Sheikh Hasina, the Prime Minister of Bangladesh and leader of the Awami League party, has been re-elected for a fifth term. Her party won over 50 per cent of the vote in an election marred by violence and boycotted by the main opposition BNP party.
The current elections in Bangladesh witnessed a boycott by opposition parties whose ranks have been decimated by mass arrests.
Hasina has presided over exceptional economic growth in a country once beset by grinding poverty, but her government has been accused of rampant human rights abuses and a ruthless opposition crackdown.
The opposition Bangladesh Nationalist Party (BNP) and other parties staged months of protests last year demanding Hasina step down ahead of the vote.
Around 25,000 opposition cadres including the BNP's entire local leadership were arrested in the ensuing crackdown, the party says.
The government puts the figure at 11,000.
Scattered protests continued in the days ahead of the election, including a few hundred opposition supporters who marched through central Dhaka on Friday—a shadow of the hundreds of thousands seen at rallies last year, it said.
'Sham election'
Politics in the world's eighth-most populous country was long dominated by the rivalry between Hasina, the daughter of the country's founding leader, and two-time premier Khaleda Zia, wife of a former military ruler.
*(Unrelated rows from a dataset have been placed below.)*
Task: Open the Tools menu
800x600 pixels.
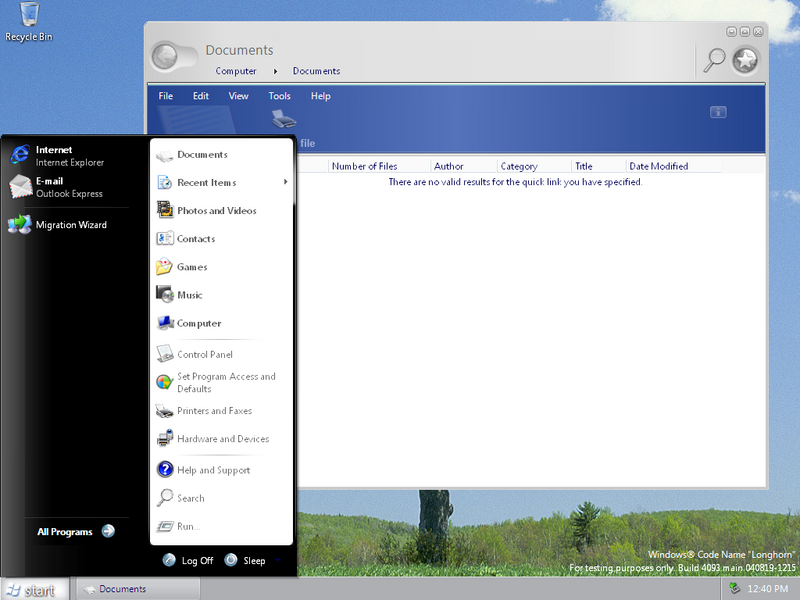Action: point(279,96)
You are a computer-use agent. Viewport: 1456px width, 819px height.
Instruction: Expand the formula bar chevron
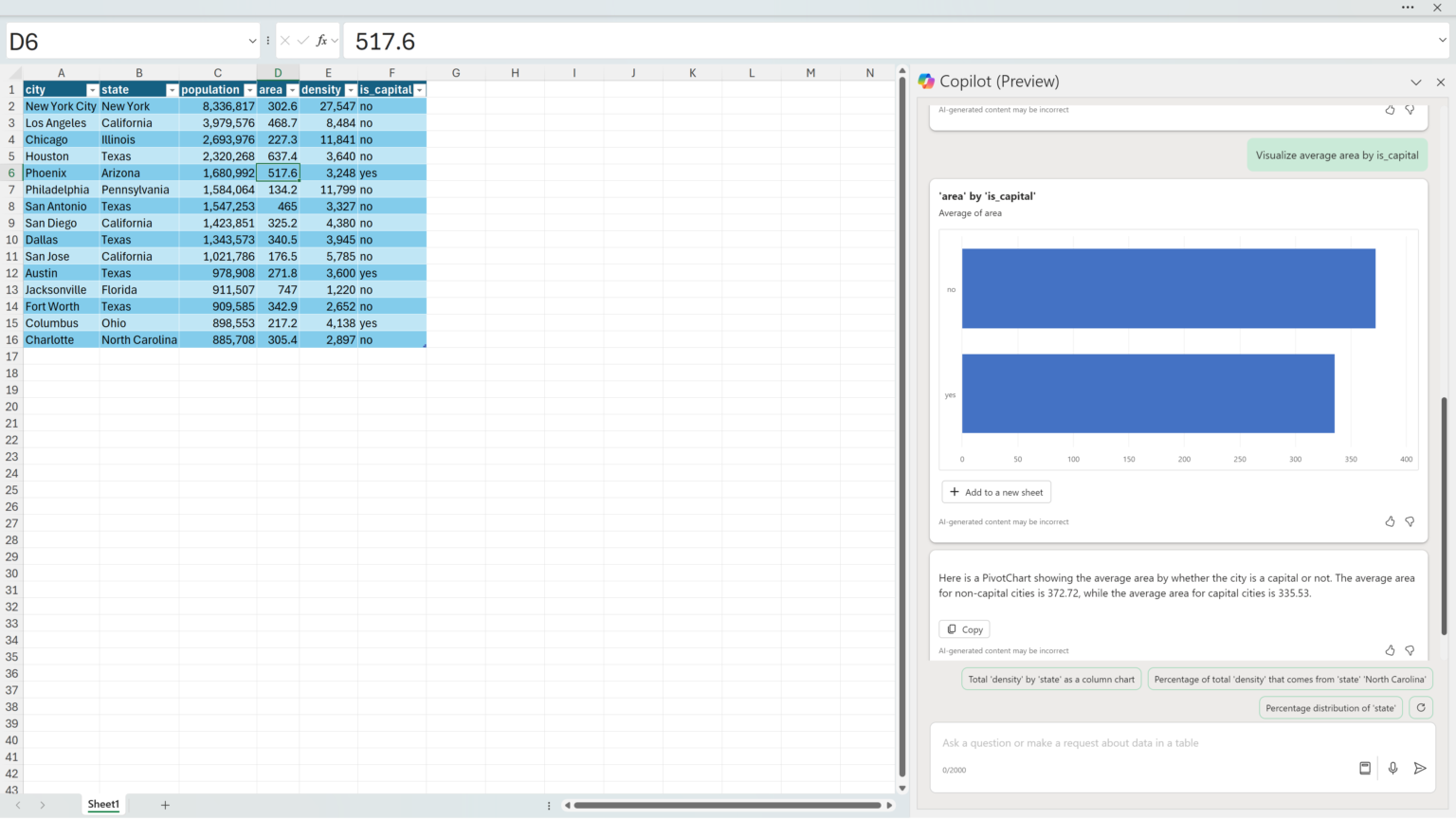1442,41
Hasina, 76, has been the decisive victor since returning to power in a 2009 landslide, with two subsequent polls accompanied by widespread irregularities and accusations of rigging.
Zia, 78, was convicted of graft in 2018 and is now in ailing health at a hospital in the capital Dhaka, with her son Tarique Rahman helming the BNP in her stead from exile in London.
The report quoting Rahman said that his party, along with dozens of others, had refused to participate in a "sham election".
'Dangerous combination'
Hasina has accused the BNP of arson and sabotage during last year's protest campaign, which was mostly peaceful but saw several people killed in police confrontations.
Her government's security forces have long been dogged by allegations of excessive use of force -- charges it denies.
The United States, the biggest export market for the South Asian nation of 170 million, has sanctioned an elite police unit and its top commanders accused of extrajudicial killings and enforced disappearances.
Economic headwinds have left many dissatisfied with Hasina's government, after sharp spikes in food costs and months of chronic blackouts in 2022.
Wage stagnation in the garment sector, which accounts for around 85 percent of the country's $55 billion in annual exports, sparked industrial unrest late last year that saw some factories torched and hundreds more shuttered.